8/5
2009

Solo nostrum

Secondo il ministro Maroni, il fatto di aver rispedito in Libia un paio di centinaia di clandestini prima ancora che riuscissero a sbarcare in italia è un risultato storico. Grazie a questo nuovo modello di "contrasto in mare", infatti, poniamo fine al rimpallo di responsabilità tra noi, Malta e la madonna di lourdes, risparmiamo un sacco di posto nei nostri centri di permanenza eterna e ci evitiamo persino il fastidio di doverli identificare e valutare eventuali richieste di asilo politico. Certo, la Libia ci fa pagare il servizio piuttosto salato, ma il Bifidus Nanus non bada a spese quando si tratta di mettere al sicuro i propri voti cittadini e non sta certo a fare lo schizzinoso riguardo i metodi di accoglienza e stoccaggio messi in atto dall’amico Gheddafi.

(Gheddafi, proprio quello dell’86, non è un omonimo.)

Insomma, non possiamo mica accoglierli tutti noi, ’sti barboni abbronzati. C’è la crisi, si fa fatica ad arrivare alla fine del mese, un sacco di gente è in cassintegrazione, già non c’è abbastanza lavoro per gli italiani, già c’è troppa delinquenza in giro. Ma ’sti disgraziati non li vedono i telegiornali? Dovremmo spendere soldi pubblici (i nostri soldi) per accoglierli, sfamarli, pulirli, vestirli, dargli un tetto sopra la testa e magargli anche trovargli un lavoro per evitare che si mettano a spacciare droga ai nostri figli o a violentare le nostre donne? Non scherziamo, che la vita è dura per tutti. Ora, grazie al ministro Maroni, finalmente la capiranno che in italia non c’è posto per loro, che non è il caso neanche di partire, e chissà che passino parola. Ammesso naturalmente che riescano a sopravvivere per la seconda volta al tenero abbraccio della polizia libica, a riattraversare il deserto e a tornare nei paesi del terzo o quarto mondo da cui provengono, e a cavarsela tra guerre, carestie e le occasionali pestilenze abbastanza a lungo da passare parola. Ma si sa, la vita è dura per tutti. Davvero, non possiamo mica accoglierli tutti noi, le risorse sono limitate, e se l’alternativa è che crepino, magari dopo essere stati violentati e torturati e rapinati di ogni avere e di ogni dignità, che crepino pure lontano da qui.

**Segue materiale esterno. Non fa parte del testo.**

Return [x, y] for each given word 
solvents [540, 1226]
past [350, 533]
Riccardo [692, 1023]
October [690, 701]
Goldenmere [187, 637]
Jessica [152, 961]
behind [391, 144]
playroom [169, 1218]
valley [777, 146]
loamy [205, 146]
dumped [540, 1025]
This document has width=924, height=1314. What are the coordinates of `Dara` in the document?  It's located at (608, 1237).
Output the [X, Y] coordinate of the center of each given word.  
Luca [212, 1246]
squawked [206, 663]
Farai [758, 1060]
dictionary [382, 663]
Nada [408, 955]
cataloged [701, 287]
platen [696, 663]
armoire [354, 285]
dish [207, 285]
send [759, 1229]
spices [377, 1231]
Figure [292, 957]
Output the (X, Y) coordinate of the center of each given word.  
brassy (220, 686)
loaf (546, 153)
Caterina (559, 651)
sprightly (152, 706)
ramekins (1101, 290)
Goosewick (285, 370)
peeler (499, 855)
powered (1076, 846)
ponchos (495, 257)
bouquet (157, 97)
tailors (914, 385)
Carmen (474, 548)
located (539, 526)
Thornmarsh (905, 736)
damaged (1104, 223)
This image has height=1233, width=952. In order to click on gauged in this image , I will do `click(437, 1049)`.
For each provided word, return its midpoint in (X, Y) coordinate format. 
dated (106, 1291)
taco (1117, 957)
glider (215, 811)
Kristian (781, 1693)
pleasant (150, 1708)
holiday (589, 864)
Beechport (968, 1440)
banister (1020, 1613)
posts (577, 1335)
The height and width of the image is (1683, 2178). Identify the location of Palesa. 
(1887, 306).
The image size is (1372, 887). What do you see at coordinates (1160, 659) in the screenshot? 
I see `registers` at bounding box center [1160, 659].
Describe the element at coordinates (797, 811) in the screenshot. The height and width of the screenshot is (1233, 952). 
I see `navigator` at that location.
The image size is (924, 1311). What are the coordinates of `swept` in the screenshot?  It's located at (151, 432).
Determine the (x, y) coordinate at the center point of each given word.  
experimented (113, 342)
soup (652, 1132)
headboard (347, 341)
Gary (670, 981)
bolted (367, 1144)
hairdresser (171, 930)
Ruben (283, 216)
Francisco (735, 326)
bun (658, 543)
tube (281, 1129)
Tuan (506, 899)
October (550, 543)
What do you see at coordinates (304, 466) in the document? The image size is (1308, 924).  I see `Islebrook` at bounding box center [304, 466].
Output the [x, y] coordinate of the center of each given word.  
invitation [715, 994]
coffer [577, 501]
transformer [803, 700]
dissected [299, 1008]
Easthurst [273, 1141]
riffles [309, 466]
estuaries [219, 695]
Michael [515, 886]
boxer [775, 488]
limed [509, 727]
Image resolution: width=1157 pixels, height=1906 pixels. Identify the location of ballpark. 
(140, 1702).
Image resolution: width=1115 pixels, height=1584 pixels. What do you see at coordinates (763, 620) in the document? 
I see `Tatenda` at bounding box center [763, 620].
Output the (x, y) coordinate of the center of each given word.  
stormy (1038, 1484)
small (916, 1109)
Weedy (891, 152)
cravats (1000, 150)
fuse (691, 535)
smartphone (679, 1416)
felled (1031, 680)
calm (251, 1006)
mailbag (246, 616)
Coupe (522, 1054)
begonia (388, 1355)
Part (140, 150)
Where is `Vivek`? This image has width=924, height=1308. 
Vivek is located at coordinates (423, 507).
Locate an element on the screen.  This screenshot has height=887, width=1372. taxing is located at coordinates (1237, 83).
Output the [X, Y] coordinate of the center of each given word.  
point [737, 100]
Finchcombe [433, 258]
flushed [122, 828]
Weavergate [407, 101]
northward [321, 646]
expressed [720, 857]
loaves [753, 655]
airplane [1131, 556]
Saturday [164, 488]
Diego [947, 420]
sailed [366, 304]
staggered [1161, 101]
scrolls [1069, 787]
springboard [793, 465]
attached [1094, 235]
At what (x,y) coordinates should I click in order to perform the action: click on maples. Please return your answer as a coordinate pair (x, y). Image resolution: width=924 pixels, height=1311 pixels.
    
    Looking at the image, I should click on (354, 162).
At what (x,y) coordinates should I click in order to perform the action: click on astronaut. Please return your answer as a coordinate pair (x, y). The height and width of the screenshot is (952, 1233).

Perché crepano, eh, c’è questa cosa da considerare: anche se per comodità giornalistica li si continua a chiamare "clandestini", o come preferiscono i più pucci "migranti", anche se gli attacchiamo l’etichetta della nazione di provenienza, "curdiraqchenietiopisomali", anche se li contiamo a decine o a centinaia, ciascuno di quei maledetti potenziali delinquenti è un uomo o una donna, una stupida scimmia senza pelo proprio come me, come Aristotele e come ogni farabutto leghista, dorme e si sveglia, mangia e caga, ama, odia, sogna, ha desideri e paure, fa figli, seppellisce genitori, se lo feriscono sanguina, se gli fanno il solletico ride, da qualche parte è nato e da qualche morirà, magari in mare mentre cerca di raggiungere quello che crede un posto migliore, magari in libia dove lo hanno ricacciato. Ma naturalmente ciascuno di noi crepa, vero? La vita è dura per tutti, per chi è rimasto disoccupato e per chi è stato seviziato dalla polizia, per chi ha problemi a saldare il mutuo e per chi non ha mai avuto una casa, per chi non arriva a pagare la rata dell’auto nuova e per chi non arriva neppure a toccare Lampedusa.
Siamo tutti sulla stessa barca. Se alcuni tornano in libia, ci torniamo tutti.

Note estemporanee di zio Lusky:
State alla larga dagli anarchici informali, gli anarchici per bene si riconoscono perché danno sempre del lei e dicono buongiorno, buonasera, prego, si accomodi, e grazie.